France : EPR de Flamanville : La centrale nucléaire rejette trop de gaz à effet de serre

EDF sous-estime les fuites et dépasse la limite




11 août 2021


Alors que son exploitation n’est même pas encore autorisée, le réacteur nucléaire EPR de Flamanville (Normandie) cause déjà des dégâts à l’environnement. Et EDF ne s’en est pas rendu compte immédiatement, mais plus d’un an après.
Des fuites de liquides de refroidissement, survenues à plusieurs reprises en 2019, se sont avérées plus importantes que ce que l’industriel n’avait pensé. Ces fluides frigorigènes se transforment en de puissants gaz à effet de serre lorsqu’ils sont soumis à une pression normale, bien plus puissants que le CO2 en terme de pouvoir réchauffants. Ces fuites, dont EDF ne dit rien, ont fait que le réacteur EPR de Flamanville a rejeté dans l’atmosphère trop de gaz à effet de serre en 2019, plus que le maximum autorisée à l’année.
EDF dit avoir avoir stoppé les fuites dès leurs détections. Une détection qui est manifestement arrivée un peu tard, et une surveillance des équipements qui n’a manifestement pas été assez rapprochée. La gestion de l’évènement déclaré significatif pour l’environnement montre un industriel qui n’a pas suffisamment surveillé ses équipements, qui n’a pas mis la qualité suffisante pour obtenir des réparations durables et qui de surcroît a sous-estimé l’importance de fuites ayant pour conséquence le rejet de puissants gaz à effet de serre dans l’atmosphère.


Les fuites de fluides frigorigènes, et leurs impacts sur l’environnement, sont pourtant bien connus des autorités et des industriels. Une autorisation annuelle de rejets de 100 kg de fluide frigorigène est attribuée à chacune des 18 centrales nucléaires en France. Les déclarations de fuites de fluides frigorigènes supérieures au maximum autorisé sont fréquentes. C’est arrivé récemment à Belleville, au Bugey et à Paluel. Et déjà deux fois à Flamanville cette année, pour les réacteurs 1 et 2. Trois fois donc, si on compte cette déclaration d’EDF pour l’EPR de Flamanville faite le 4 août 2021. Pour des rejets qui datent de 2019. EDF a donc mis plus d’un an et demi à faire ses comptes. Suivre de près ses rejets dans l’environnement n’apparaît pas comme la priorité de l’exploitant.

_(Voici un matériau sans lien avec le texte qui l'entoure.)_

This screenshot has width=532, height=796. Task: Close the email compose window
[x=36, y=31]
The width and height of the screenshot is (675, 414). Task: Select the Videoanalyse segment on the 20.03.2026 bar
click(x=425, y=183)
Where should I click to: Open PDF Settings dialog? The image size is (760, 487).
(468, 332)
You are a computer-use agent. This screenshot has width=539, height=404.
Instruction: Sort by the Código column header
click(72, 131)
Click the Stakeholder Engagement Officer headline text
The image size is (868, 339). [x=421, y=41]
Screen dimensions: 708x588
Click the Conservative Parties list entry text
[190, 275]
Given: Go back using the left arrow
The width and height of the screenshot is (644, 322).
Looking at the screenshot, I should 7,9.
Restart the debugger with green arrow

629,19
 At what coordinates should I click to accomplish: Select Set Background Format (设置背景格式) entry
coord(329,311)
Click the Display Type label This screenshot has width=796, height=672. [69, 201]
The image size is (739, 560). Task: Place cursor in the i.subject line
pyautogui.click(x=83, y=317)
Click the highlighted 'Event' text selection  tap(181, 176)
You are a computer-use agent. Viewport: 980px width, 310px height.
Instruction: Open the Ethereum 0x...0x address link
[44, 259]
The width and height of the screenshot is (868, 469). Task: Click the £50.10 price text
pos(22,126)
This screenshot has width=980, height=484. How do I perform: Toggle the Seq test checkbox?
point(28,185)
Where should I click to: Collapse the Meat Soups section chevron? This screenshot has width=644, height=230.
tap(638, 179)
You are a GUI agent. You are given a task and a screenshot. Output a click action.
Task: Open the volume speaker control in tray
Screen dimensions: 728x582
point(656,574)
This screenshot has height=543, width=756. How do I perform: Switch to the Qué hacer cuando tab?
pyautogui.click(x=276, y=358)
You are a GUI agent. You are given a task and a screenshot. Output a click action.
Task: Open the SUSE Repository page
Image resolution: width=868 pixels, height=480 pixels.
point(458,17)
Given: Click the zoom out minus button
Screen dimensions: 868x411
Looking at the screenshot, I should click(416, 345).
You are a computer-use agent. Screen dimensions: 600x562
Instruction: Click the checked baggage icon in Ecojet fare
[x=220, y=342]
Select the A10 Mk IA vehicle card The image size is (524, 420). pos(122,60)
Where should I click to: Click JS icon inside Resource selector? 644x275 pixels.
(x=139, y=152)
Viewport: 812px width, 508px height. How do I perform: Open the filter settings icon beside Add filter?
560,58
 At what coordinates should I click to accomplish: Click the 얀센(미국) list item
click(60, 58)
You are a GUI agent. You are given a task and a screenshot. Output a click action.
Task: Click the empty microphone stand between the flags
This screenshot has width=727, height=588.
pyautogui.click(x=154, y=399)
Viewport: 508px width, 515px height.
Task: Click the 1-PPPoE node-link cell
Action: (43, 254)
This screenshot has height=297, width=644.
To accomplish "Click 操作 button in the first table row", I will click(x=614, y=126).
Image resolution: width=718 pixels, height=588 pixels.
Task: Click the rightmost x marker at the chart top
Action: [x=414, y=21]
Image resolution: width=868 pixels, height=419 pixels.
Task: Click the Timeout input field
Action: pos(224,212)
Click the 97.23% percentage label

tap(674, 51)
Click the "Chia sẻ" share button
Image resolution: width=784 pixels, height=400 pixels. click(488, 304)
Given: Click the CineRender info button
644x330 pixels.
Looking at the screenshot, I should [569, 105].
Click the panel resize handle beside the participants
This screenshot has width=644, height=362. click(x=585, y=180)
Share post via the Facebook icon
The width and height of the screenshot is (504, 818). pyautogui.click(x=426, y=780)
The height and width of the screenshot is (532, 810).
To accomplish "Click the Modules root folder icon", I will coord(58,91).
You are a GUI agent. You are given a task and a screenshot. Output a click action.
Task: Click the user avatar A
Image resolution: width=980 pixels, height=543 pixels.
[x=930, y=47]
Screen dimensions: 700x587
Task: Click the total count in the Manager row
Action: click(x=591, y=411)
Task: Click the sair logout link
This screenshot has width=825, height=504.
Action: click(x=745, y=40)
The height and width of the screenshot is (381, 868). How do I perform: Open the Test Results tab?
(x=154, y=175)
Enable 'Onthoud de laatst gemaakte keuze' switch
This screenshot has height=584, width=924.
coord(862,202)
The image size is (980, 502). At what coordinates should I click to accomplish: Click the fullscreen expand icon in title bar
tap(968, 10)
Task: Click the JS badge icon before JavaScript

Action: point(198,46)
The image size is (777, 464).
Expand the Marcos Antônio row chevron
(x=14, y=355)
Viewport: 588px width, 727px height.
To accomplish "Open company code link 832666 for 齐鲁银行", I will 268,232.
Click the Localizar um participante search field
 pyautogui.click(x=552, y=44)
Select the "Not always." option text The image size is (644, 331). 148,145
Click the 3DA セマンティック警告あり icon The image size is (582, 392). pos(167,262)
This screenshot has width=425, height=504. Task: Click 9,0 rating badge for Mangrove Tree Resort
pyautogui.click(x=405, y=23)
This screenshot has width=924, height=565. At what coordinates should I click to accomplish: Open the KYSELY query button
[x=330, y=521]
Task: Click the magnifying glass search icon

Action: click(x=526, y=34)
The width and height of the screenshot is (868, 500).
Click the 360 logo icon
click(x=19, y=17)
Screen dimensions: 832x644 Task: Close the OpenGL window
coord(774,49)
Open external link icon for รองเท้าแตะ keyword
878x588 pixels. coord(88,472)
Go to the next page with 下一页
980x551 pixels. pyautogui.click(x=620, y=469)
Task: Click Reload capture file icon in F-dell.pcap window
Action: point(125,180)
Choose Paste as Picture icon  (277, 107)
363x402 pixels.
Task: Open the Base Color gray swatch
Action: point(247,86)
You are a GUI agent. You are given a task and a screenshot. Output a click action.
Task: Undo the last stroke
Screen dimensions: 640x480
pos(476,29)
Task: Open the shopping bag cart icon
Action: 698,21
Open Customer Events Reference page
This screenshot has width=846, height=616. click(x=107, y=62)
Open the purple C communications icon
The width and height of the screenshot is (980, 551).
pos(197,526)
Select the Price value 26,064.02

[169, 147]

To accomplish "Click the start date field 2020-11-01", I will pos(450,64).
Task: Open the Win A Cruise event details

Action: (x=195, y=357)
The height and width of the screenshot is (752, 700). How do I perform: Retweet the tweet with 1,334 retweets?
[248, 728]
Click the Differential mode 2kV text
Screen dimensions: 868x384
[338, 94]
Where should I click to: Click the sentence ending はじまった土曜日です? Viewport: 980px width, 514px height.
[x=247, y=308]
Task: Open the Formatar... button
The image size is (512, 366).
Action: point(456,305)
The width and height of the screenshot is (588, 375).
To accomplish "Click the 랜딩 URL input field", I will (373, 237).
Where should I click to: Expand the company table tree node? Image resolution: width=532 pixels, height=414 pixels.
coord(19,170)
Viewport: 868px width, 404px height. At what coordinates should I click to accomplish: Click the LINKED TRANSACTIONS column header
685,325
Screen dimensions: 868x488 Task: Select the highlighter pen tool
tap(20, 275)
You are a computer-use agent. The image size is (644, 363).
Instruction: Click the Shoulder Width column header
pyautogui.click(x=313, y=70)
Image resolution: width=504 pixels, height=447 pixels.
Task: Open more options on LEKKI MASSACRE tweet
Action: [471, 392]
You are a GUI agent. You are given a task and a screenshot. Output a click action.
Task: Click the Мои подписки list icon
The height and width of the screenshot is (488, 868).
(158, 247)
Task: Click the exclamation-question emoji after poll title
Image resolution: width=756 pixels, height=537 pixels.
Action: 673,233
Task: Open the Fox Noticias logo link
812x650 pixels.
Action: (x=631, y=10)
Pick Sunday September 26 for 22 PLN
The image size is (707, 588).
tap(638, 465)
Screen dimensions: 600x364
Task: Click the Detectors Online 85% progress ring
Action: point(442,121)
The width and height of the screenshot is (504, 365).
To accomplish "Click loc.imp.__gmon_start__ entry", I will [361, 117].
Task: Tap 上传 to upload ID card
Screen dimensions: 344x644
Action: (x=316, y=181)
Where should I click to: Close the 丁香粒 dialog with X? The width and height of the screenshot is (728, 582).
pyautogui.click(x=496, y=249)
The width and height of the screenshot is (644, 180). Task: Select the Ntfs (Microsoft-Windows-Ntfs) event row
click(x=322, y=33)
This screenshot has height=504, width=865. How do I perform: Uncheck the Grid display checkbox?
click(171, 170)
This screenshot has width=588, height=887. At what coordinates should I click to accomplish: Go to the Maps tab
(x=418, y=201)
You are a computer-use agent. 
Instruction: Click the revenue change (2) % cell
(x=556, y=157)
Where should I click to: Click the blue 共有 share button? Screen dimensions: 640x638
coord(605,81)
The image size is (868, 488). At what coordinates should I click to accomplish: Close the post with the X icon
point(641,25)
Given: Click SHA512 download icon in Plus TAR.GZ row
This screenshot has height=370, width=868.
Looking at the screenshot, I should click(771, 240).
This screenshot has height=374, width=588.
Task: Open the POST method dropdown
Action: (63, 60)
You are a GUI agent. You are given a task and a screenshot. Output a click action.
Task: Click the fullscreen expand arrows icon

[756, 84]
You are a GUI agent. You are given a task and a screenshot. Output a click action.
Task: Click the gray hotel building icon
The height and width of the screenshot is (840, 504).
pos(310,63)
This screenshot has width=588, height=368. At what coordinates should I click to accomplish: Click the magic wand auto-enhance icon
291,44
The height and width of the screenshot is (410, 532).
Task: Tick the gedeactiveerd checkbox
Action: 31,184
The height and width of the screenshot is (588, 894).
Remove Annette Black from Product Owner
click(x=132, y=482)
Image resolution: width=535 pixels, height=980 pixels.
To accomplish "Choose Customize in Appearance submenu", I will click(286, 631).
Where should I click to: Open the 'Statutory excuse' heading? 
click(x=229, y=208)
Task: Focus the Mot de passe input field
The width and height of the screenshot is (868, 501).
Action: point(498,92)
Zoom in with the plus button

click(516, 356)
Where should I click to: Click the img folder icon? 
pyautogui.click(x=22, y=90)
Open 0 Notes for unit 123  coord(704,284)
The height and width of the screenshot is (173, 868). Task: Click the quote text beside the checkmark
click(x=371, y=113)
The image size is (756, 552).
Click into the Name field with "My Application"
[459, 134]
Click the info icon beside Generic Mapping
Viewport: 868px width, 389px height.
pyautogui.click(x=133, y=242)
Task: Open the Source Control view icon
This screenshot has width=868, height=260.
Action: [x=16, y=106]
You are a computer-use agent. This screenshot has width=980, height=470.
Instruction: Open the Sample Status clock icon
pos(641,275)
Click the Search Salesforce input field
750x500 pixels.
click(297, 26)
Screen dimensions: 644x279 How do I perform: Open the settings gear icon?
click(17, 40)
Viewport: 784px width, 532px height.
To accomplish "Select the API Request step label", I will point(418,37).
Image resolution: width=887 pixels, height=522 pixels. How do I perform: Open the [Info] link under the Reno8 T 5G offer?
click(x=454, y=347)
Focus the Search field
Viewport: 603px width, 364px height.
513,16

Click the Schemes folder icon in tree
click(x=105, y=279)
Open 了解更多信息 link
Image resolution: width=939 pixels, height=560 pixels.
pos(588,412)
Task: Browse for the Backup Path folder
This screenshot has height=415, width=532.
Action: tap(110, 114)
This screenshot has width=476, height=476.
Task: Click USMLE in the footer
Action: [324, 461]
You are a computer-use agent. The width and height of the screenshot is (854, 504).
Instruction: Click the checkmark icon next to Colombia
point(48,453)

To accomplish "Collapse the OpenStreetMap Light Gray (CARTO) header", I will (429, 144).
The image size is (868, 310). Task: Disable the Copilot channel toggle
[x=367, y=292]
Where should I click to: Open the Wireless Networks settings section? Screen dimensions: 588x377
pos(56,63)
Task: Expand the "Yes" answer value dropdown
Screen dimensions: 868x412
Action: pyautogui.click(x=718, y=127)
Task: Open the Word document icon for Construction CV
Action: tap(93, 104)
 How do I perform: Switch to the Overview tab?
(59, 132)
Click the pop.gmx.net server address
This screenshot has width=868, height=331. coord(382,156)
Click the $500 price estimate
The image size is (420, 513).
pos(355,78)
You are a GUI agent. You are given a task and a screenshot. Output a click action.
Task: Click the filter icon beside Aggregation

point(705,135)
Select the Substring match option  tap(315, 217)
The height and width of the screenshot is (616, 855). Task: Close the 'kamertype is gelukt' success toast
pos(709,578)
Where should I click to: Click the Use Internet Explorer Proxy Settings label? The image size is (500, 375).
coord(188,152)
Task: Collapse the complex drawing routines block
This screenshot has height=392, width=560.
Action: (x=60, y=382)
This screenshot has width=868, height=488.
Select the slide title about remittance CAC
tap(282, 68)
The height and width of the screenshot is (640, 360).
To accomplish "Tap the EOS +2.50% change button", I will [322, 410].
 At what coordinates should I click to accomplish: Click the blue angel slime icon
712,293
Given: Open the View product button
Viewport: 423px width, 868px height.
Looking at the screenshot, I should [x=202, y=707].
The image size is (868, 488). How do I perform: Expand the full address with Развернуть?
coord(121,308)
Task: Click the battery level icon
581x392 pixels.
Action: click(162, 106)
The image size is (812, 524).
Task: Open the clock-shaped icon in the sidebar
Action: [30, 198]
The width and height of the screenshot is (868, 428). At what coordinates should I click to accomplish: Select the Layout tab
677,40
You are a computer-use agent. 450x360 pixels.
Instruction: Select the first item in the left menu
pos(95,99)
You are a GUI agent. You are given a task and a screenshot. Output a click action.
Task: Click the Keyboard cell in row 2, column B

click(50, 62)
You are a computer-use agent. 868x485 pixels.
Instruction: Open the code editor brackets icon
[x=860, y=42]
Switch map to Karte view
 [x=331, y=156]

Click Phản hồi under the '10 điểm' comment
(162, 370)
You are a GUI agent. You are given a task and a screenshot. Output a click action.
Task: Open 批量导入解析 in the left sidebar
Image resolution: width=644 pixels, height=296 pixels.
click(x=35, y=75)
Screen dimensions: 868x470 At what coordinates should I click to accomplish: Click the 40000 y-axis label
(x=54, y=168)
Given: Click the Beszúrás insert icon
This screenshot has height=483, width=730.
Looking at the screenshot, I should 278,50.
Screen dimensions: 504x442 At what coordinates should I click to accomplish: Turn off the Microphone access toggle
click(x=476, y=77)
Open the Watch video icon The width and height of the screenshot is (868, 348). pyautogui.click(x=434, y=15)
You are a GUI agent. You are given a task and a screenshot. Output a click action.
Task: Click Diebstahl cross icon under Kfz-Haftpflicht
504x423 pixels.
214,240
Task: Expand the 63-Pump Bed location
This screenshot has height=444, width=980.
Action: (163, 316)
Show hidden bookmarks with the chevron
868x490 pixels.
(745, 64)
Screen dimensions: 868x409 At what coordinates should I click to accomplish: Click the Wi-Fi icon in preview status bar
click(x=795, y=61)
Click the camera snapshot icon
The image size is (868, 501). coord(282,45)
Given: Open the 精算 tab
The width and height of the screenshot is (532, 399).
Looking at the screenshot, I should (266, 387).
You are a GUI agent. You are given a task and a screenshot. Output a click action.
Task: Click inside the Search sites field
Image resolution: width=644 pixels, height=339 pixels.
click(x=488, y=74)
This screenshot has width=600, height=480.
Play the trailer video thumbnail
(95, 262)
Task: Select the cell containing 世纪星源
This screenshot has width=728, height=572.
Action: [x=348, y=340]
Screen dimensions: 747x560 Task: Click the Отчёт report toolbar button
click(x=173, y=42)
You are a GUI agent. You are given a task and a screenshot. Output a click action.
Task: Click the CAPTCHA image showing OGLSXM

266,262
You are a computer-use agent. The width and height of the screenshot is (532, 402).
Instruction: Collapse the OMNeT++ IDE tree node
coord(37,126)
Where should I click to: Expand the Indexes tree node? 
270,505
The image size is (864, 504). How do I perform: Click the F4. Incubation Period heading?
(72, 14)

On ne sait pas de combien les 100 kg maximum autorisés ont été dépassés. EDF ne précise ni le type de fluide frigorigène utilisé, ni les raisons pour lesquelles ces fuites sont survenues, ni pourquoi elles n’ont pas été détectées sur le coup et n’ont été évaluées de manière exhaustive que fin 2020. L’industriel précise toutefois que sont 25kg qui se sont évaporés en 2019, en plus de ce qui avait déjà fuité au cours de l’année. Ce sont ces 25 kg de liquides de refroidissement perdus sans que l’industriel ne s’en soit aperçu qui ont fait dépasser la limite réglementaire des 100Kg. Le site de l’EPR avait donc déjà laissé fuiter plus de 75kg de liquide de refroidissement en 2019, les 3/4 de la limite. Une quantité limite déjà haute, qui équivaut in fine à un droit à polluer, et qui n’a pas le même impact sur l’environnement selon le type de fluide rejeté. Car leur durée de vie dans l’atmosphère et leur pouvoirs réchauffants sont variables selon leur type. Par exemple, 1 kg de fluide R134A rejeté dans l’atmosphère "vaut" 3710 kgeqCO2, mais 1 kg de fluide de type R125 "vaut" 6090 kgeqCO2 à l’horizon de 20 ans. Une fuite de 100 kg de fluide de type R134A n’aura donc pas les mêmes effets sur le climat qu’une fuite de 100 kg de fluide de type R125 : 37 100 kgeqCO2 pour l’un, 60 900 pour l’autre. Mais quelque soit le type de liquide de refroidissement, le résultat est le même : à chaque fuite, ce sont des gaz à effet de serre rejetés dans l’atmosphère qui sont bien plus puissants que le CO2 en terme de réchauffement [1].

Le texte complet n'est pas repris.